THE PROBLEM
Check every line below for the word "Choose" and copy the ones that have it.
----------------
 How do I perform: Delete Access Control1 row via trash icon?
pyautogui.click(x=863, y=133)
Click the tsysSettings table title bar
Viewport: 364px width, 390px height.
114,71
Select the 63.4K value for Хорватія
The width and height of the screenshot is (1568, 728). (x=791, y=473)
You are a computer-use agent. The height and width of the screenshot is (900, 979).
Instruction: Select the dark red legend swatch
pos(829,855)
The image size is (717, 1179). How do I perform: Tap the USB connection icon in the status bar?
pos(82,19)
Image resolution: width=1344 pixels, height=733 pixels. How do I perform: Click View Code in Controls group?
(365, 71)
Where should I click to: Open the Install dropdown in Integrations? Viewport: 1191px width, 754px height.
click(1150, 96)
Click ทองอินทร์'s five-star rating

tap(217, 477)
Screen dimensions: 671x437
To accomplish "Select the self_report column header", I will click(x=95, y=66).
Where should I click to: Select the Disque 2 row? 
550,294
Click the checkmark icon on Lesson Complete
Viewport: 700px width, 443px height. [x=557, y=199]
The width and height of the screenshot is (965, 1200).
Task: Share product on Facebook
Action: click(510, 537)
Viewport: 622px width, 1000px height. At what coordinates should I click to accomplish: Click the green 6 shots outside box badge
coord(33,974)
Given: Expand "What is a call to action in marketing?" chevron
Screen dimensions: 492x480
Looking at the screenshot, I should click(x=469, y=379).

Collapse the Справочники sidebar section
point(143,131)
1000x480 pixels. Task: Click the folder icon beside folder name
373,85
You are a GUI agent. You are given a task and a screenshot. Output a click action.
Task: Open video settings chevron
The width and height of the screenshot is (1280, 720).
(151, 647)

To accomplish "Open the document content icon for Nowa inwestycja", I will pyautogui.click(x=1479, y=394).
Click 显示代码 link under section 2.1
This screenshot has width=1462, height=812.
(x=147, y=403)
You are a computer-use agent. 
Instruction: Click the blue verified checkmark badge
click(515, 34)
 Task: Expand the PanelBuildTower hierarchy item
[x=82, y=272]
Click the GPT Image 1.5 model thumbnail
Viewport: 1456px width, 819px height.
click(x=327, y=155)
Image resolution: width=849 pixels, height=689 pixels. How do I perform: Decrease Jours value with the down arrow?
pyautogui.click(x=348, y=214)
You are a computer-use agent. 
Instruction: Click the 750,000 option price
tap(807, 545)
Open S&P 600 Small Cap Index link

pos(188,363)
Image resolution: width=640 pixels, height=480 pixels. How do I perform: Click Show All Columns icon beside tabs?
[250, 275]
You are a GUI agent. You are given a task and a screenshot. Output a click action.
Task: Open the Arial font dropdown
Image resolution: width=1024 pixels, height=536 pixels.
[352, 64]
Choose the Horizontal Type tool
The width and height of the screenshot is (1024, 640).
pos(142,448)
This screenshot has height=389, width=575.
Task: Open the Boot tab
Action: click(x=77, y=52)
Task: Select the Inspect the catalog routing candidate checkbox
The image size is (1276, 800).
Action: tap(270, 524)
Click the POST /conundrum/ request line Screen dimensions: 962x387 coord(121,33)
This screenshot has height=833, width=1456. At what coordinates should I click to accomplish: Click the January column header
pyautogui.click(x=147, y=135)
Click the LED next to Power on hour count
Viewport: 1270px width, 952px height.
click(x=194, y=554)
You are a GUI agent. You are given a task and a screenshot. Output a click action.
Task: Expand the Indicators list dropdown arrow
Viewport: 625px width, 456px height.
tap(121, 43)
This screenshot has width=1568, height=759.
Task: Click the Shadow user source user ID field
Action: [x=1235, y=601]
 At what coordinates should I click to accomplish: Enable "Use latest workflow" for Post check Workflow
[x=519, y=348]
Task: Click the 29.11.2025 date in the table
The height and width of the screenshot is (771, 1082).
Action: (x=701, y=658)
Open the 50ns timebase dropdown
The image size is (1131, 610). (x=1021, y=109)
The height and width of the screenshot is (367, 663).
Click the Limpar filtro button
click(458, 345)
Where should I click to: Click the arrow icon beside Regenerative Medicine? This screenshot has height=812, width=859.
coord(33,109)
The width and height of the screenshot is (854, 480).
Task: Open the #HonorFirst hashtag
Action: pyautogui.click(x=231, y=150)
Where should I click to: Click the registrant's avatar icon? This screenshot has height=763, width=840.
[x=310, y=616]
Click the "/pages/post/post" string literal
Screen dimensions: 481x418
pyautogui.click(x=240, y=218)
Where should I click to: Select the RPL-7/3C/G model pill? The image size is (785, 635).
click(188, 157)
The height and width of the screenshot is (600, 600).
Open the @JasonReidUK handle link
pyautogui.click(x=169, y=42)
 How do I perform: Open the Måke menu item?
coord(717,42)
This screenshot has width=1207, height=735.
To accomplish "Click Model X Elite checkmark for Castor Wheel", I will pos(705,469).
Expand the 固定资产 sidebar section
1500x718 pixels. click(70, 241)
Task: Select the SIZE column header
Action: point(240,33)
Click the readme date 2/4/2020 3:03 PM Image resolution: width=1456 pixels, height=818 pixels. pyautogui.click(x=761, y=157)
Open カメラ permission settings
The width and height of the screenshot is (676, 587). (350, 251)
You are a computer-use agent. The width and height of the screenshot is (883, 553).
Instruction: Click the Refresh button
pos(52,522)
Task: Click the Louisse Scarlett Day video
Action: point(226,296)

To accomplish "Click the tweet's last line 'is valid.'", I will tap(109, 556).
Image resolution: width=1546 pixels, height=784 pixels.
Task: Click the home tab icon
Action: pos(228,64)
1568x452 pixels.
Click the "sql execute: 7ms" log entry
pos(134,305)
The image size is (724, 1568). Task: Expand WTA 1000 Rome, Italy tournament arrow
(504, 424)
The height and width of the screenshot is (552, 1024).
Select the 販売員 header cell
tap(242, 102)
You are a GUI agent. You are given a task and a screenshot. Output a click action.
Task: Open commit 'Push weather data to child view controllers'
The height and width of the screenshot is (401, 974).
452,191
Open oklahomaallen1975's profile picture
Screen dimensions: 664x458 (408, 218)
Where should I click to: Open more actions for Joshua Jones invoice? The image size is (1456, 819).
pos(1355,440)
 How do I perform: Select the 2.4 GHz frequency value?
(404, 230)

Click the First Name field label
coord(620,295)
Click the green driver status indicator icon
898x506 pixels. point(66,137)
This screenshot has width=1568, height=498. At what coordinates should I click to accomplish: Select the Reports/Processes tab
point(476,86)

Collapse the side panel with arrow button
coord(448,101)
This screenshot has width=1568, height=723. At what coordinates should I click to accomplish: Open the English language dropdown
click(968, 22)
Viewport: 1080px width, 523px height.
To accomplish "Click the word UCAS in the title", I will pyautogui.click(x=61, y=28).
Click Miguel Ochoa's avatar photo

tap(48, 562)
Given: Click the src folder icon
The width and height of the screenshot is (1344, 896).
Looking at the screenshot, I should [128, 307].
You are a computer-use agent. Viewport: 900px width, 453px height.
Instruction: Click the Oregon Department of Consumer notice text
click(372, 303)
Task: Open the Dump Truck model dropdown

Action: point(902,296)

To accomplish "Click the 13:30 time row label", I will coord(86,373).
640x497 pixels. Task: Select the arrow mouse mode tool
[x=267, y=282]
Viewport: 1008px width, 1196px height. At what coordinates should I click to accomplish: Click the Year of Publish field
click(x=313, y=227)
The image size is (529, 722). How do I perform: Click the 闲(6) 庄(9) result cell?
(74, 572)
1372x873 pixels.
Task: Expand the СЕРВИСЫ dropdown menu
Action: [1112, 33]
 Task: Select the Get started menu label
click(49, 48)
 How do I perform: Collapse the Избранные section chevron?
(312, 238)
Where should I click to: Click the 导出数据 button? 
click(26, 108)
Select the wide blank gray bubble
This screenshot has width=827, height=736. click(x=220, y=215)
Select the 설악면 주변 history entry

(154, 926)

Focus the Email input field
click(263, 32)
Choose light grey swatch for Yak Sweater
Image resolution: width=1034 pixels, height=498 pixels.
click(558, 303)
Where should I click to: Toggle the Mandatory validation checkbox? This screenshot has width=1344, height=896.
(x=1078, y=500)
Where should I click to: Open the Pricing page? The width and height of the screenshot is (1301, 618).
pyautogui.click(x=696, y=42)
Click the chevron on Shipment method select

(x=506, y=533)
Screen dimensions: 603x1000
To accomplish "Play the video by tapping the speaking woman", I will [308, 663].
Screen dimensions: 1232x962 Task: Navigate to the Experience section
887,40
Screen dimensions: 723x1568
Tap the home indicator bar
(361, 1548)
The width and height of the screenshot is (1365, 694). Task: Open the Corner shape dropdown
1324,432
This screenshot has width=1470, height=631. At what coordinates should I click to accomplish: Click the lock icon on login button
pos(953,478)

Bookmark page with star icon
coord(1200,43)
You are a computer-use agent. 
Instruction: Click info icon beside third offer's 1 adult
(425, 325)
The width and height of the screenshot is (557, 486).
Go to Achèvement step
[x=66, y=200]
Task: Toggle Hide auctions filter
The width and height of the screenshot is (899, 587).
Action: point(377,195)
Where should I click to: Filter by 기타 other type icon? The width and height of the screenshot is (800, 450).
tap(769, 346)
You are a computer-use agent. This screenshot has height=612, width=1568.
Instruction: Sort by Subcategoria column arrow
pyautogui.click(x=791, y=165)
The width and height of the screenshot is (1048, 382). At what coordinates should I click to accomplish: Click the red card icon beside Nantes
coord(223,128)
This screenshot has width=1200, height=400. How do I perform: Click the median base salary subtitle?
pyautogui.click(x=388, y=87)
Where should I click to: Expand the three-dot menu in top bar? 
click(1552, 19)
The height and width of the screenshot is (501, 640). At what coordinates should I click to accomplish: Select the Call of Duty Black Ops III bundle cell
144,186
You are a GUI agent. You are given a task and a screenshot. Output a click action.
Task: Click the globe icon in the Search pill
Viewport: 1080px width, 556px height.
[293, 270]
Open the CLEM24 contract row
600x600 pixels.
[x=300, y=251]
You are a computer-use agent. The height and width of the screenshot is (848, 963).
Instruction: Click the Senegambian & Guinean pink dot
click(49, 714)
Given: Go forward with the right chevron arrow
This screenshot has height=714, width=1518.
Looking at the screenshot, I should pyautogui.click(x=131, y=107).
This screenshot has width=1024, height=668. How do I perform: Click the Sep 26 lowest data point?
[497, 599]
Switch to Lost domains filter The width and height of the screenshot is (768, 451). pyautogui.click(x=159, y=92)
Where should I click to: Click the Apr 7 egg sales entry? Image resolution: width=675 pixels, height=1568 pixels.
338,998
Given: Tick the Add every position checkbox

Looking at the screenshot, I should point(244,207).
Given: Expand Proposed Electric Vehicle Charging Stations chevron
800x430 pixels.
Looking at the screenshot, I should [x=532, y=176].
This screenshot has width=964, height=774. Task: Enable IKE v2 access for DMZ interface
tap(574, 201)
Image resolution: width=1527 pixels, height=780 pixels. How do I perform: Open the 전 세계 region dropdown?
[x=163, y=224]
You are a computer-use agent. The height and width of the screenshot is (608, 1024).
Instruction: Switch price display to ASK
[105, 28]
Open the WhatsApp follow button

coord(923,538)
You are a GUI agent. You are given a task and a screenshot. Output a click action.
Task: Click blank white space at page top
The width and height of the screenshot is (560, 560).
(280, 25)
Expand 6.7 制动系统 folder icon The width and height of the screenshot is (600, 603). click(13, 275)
----------------
FINAL ANSWER
Choose the Horizontal Type tool
Choose light grey swatch for Yak Sweater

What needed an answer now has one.